▸ **Saved entries**:
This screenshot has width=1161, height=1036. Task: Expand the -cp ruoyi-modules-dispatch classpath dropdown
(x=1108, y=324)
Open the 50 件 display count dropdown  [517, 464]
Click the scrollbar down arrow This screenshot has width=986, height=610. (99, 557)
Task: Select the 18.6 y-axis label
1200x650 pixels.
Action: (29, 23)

==

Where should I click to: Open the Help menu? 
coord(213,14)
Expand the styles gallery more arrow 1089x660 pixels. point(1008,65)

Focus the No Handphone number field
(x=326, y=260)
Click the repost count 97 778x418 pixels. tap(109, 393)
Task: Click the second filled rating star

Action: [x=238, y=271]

▸ **Work task**: What lines in the data above contain the word "arrow"? Copy them all.

▸ **The answer**:
Click the scrollbar down arrow This screenshot has width=986, height=610. (99, 557)
Expand the styles gallery more arrow 1089x660 pixels. point(1008,65)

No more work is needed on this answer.